The thing is when you are told you or your child has a progressive condition there are so many unknowns:
When will it progress?
Will it progress?
What should I be looking out for?
Is there any treatment?
Can I stop it progressing?
Regardless of this my son started school. He seemed stable. He never complained about any pain (or was he unable to?)
While his development was very very slow, he was making tentative progress in his special needs school.
His speech, however, wasn’t progressing and with eye sight difficulties and complex autism I finally managed to convince a neurologist to arrange an MRI for my son as his genetic condition causes tumours to grow on nerves and I wanted some reassurance that all was well.
I knew MRI’s cost money and I knew that medical staff needed a clear clinical need especially as the only way it could be carried out was via general anaesthetic.
In the end the word ‘progressive’ was the deciding factor in getting that scan.
That scan brought news no-one was expecting.
Isaac had a tumour on his optic nerve as well as complex eye conditions in his other eye meaning he had no sight in one eye and a tumour on the other!
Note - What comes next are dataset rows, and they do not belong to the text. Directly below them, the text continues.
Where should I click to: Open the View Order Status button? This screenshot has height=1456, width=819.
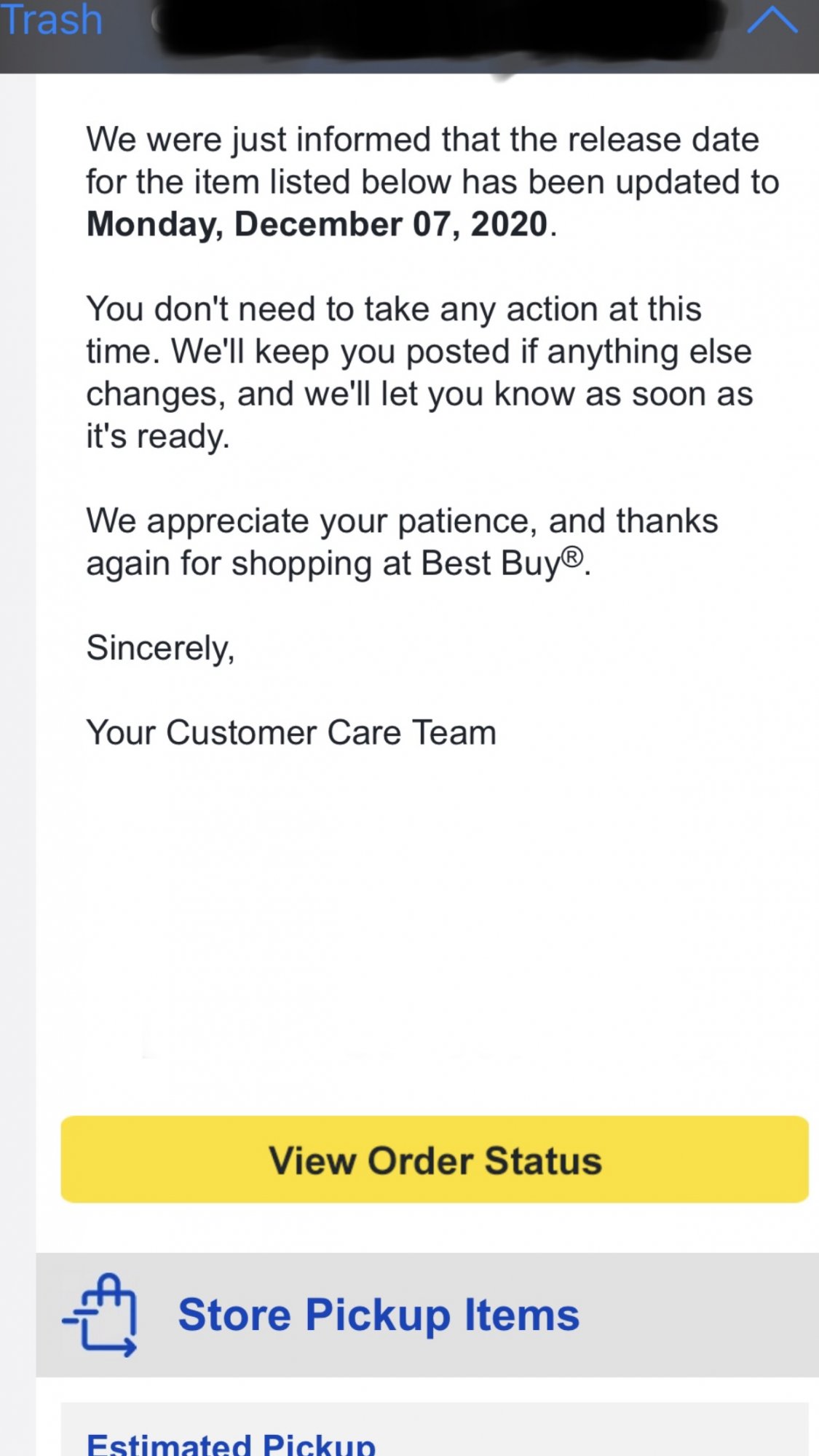point(435,1159)
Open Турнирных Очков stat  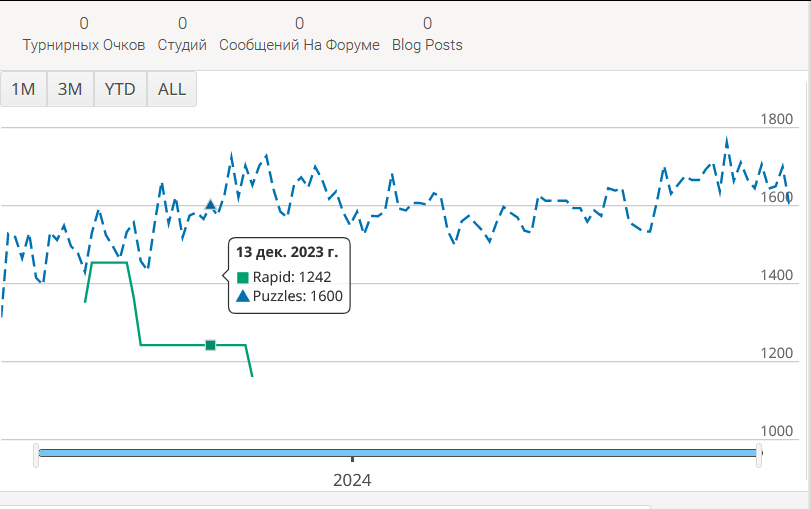[84, 35]
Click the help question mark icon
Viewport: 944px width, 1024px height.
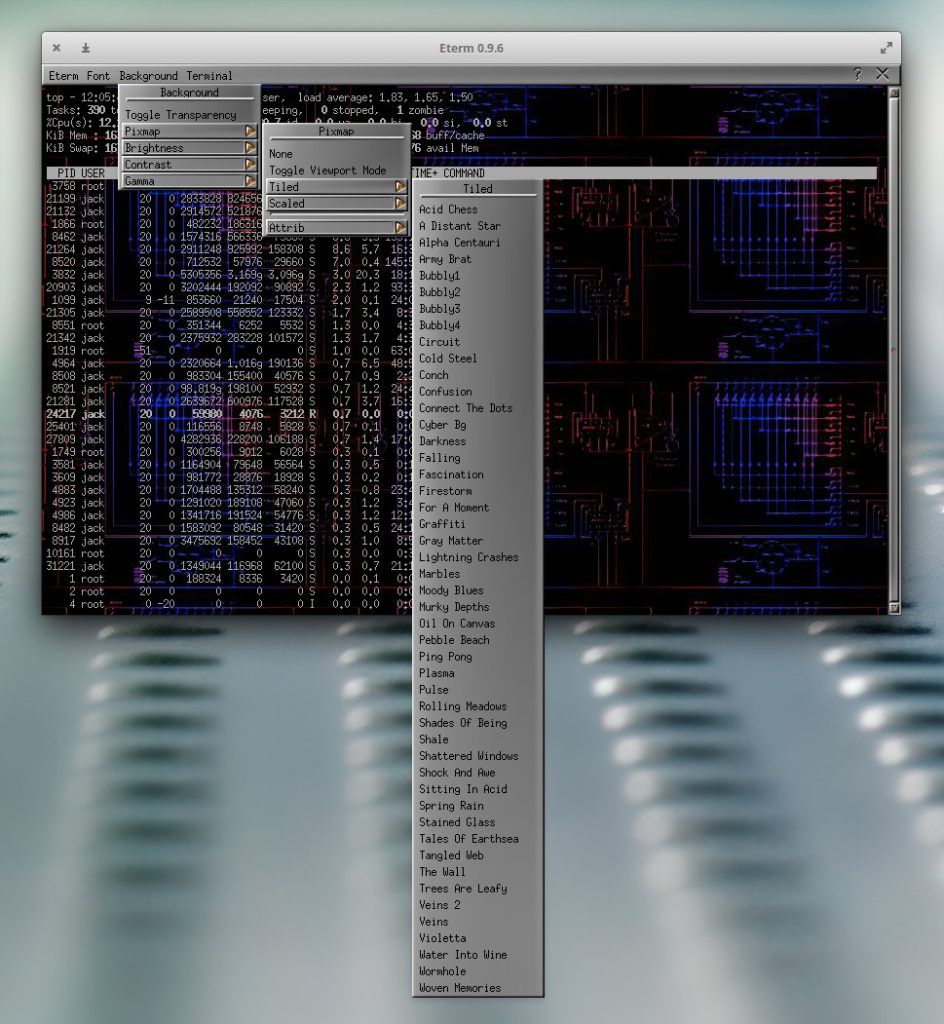[857, 75]
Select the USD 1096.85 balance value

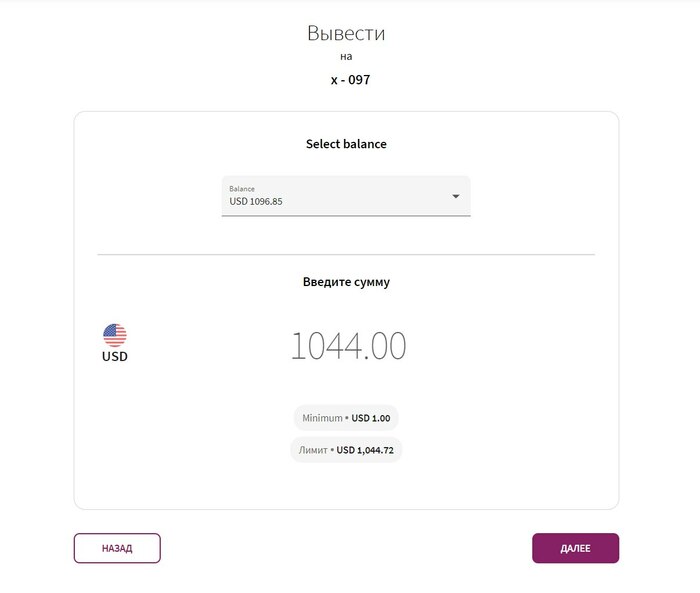(256, 201)
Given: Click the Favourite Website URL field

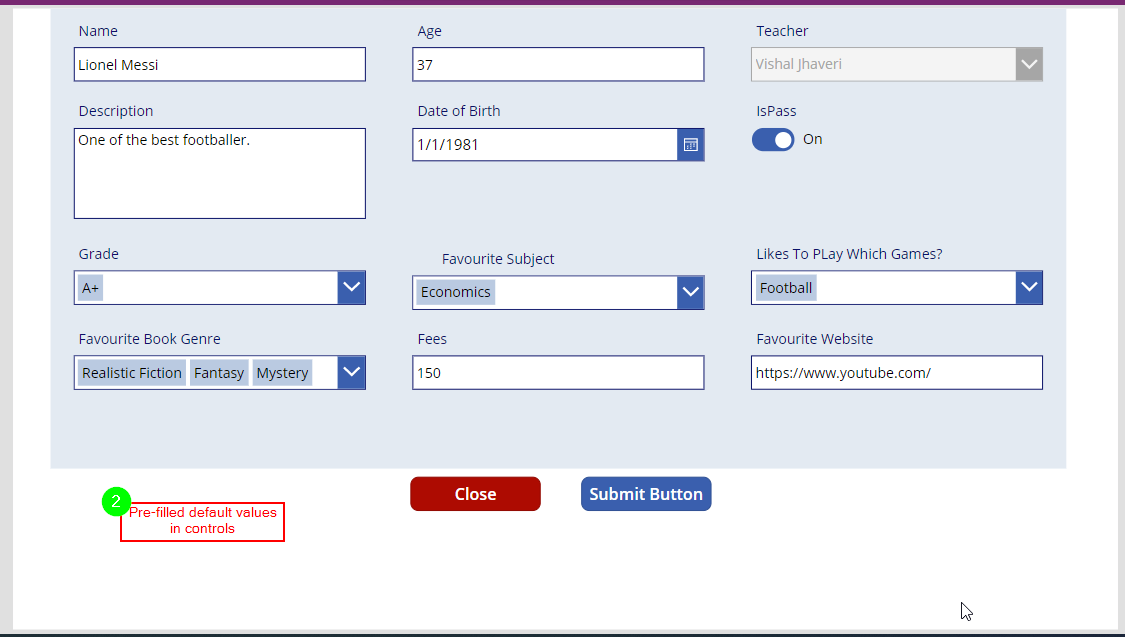Looking at the screenshot, I should (897, 373).
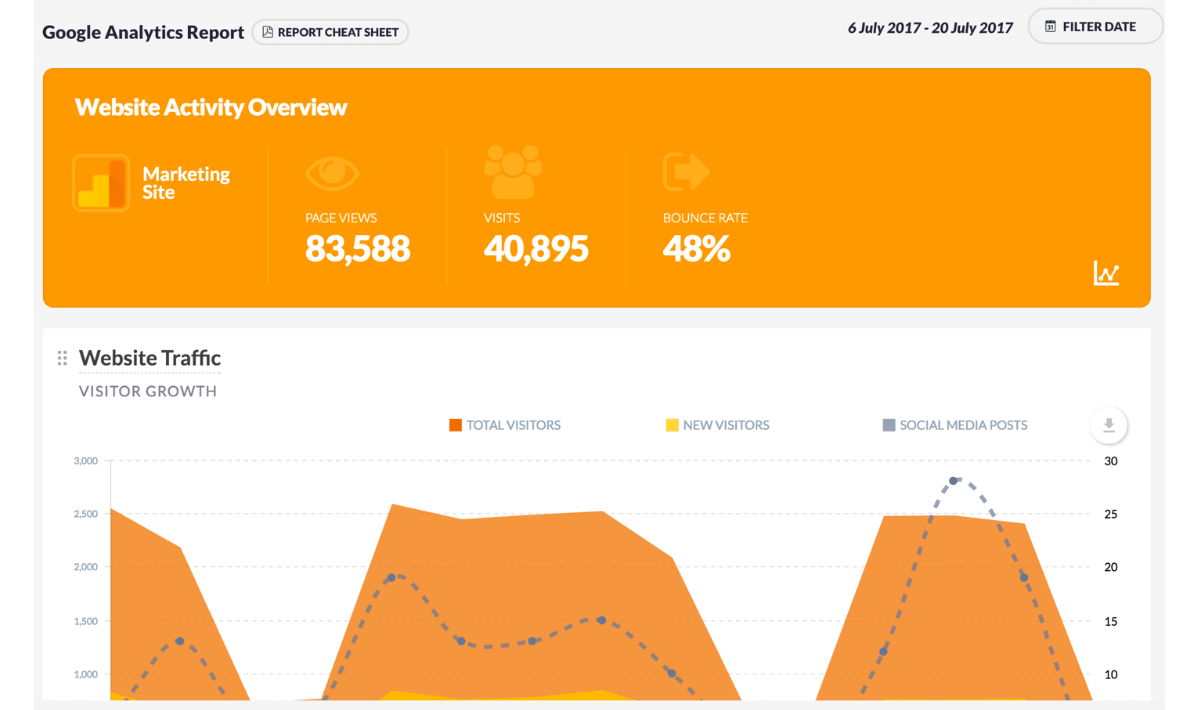1200x710 pixels.
Task: Click the Google Analytics logo icon
Action: tap(101, 183)
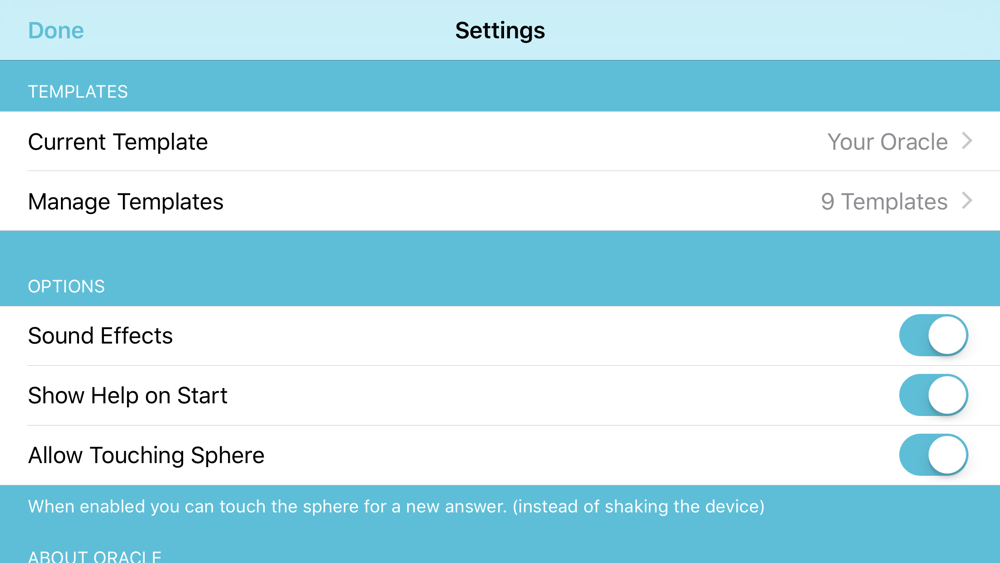Image resolution: width=1000 pixels, height=563 pixels.
Task: Open Manage Templates row
Action: tap(500, 201)
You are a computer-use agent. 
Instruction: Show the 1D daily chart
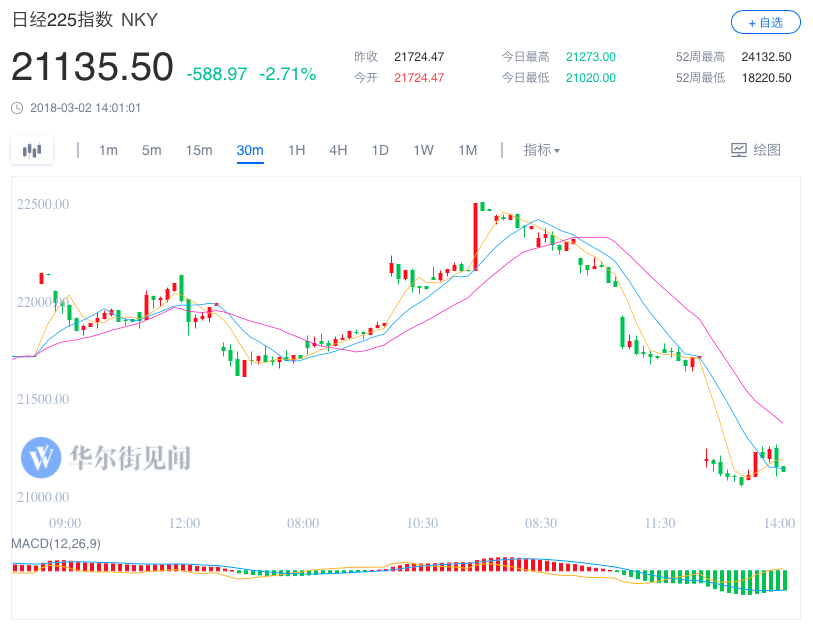coord(380,150)
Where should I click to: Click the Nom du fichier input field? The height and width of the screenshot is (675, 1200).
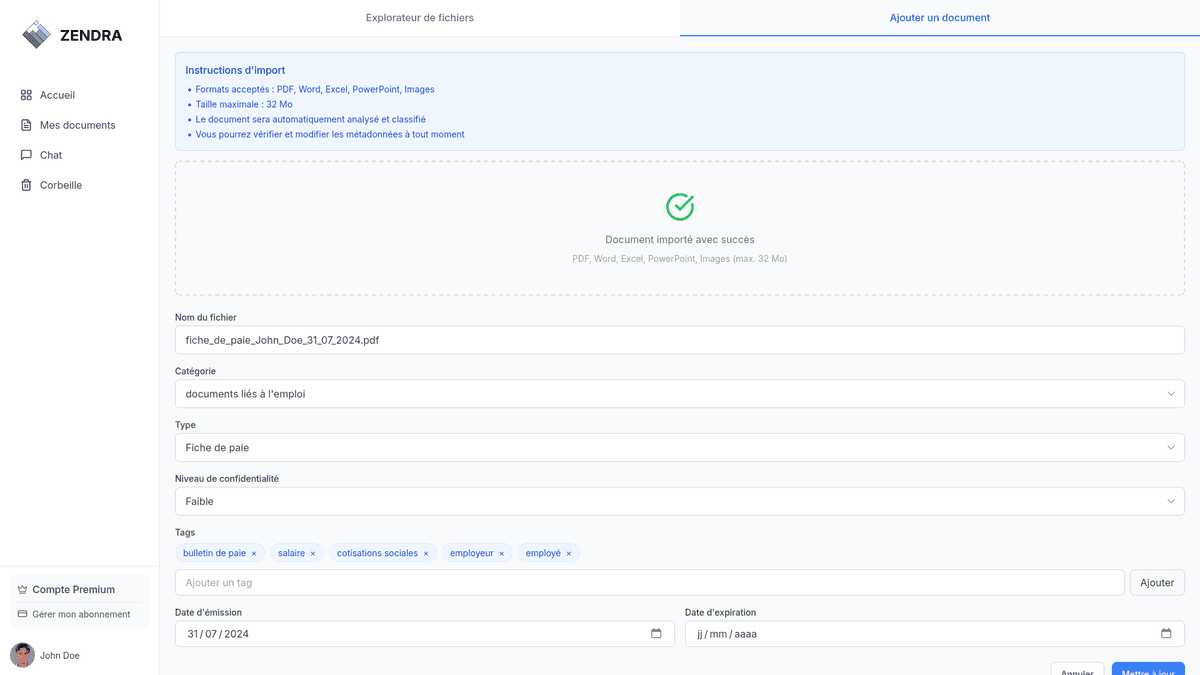click(x=680, y=340)
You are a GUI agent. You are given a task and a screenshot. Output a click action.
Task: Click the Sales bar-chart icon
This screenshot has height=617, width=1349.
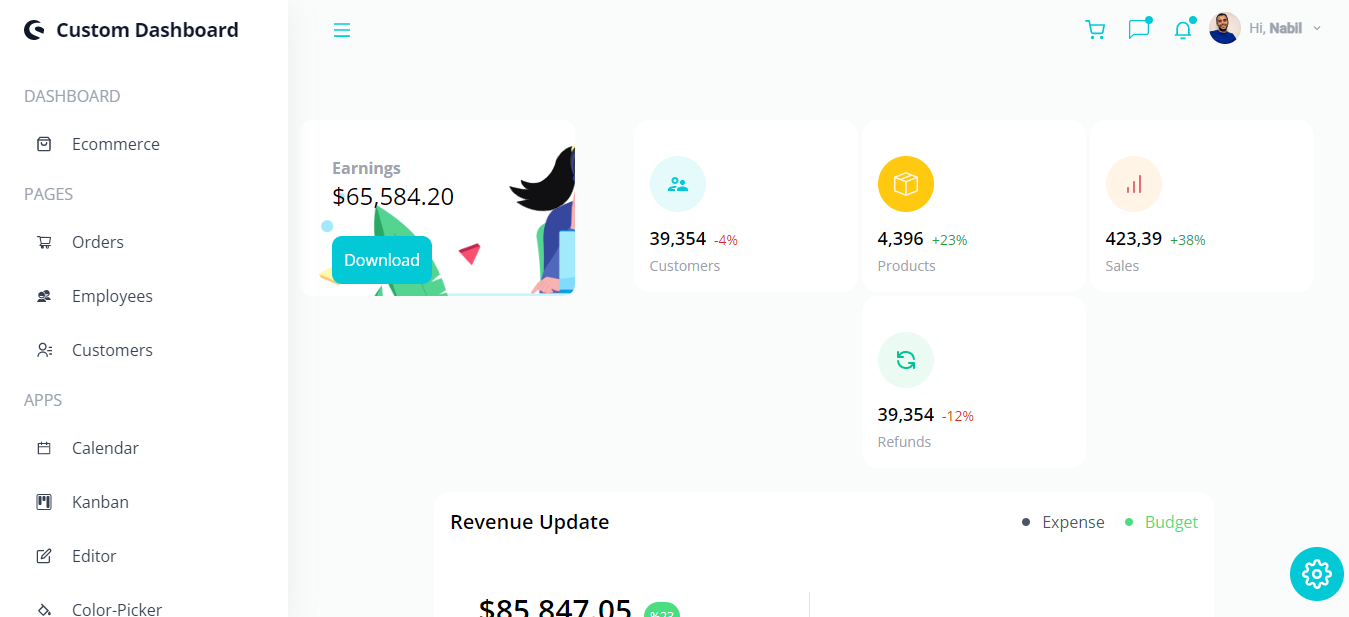[1134, 184]
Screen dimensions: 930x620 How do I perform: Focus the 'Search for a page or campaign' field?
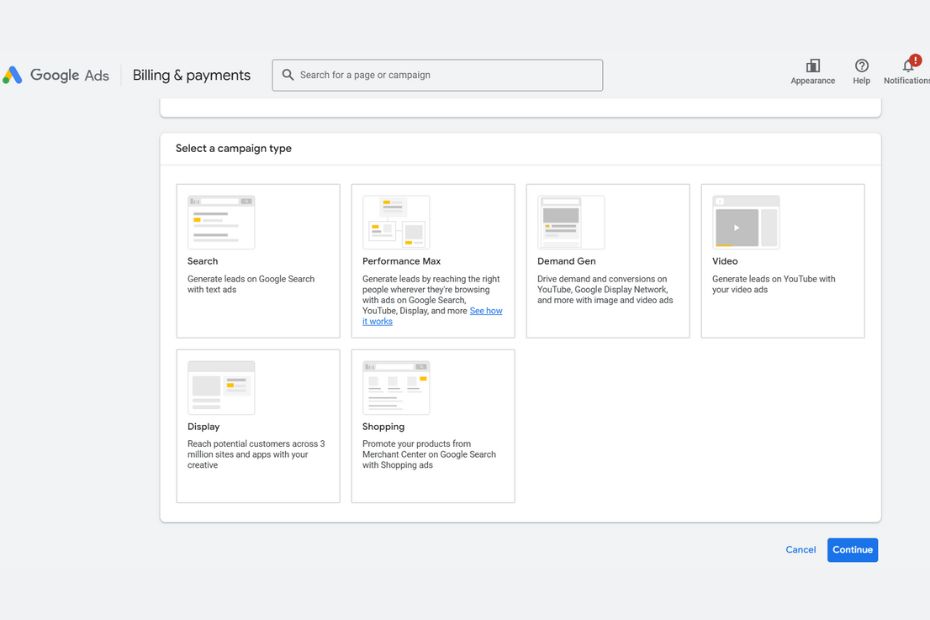[x=445, y=75]
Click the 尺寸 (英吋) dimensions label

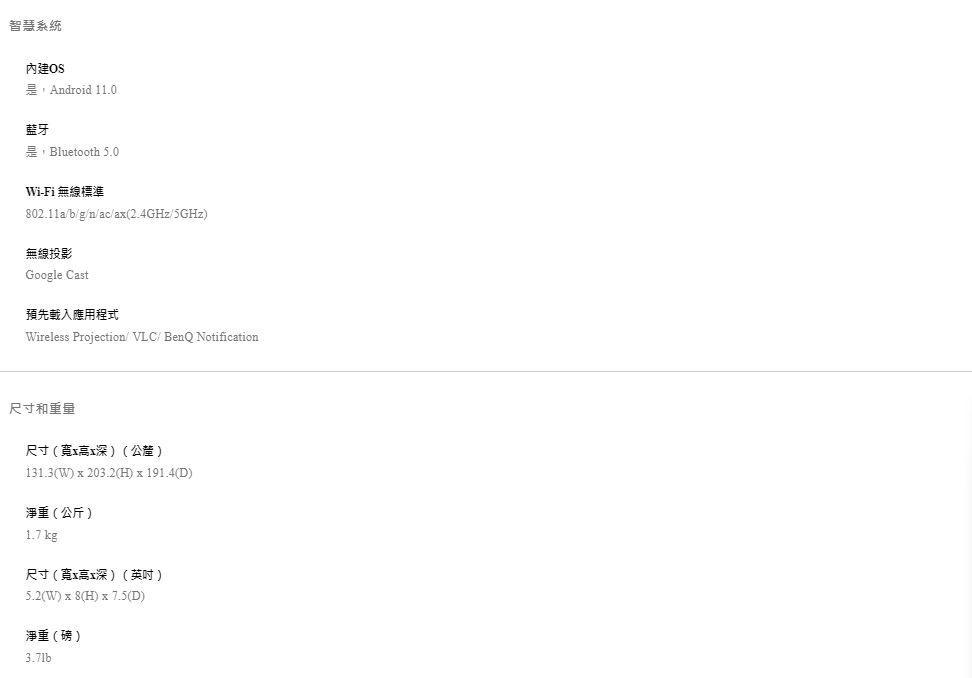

What should have been a routine scan needed repeated every six months, again because of the concerns of a progressive condition.
Since then they have found more and more issues.
The latest scan has brought the worst news to date: my non-verbal ten-year-old has a growing brain tumour that requires a brain tumour biopsy and possibly chemotherapy.
We are now living in a new realm of knowing that my son’s progressive condition is now actually progressing and that’s very difficult and stressful.
When I found out about my son’s NF1 when he was four, he was physically well. He was having mild seizures and that was it.
Now he is on strong anticonvulsant medication twice a day and often still has breakthrough seizures.
He needs brain surgery and invasive and painful treatment to keep him well and yesterday he was measured for a wheelchair.
I don’t know what the future holds. No-one does. He could remain stable now for the rest of his life or...well let’s not go there.
Hearing my son had a progressive condition was heart breaking. Dealing with it progressing is even more heart breaking.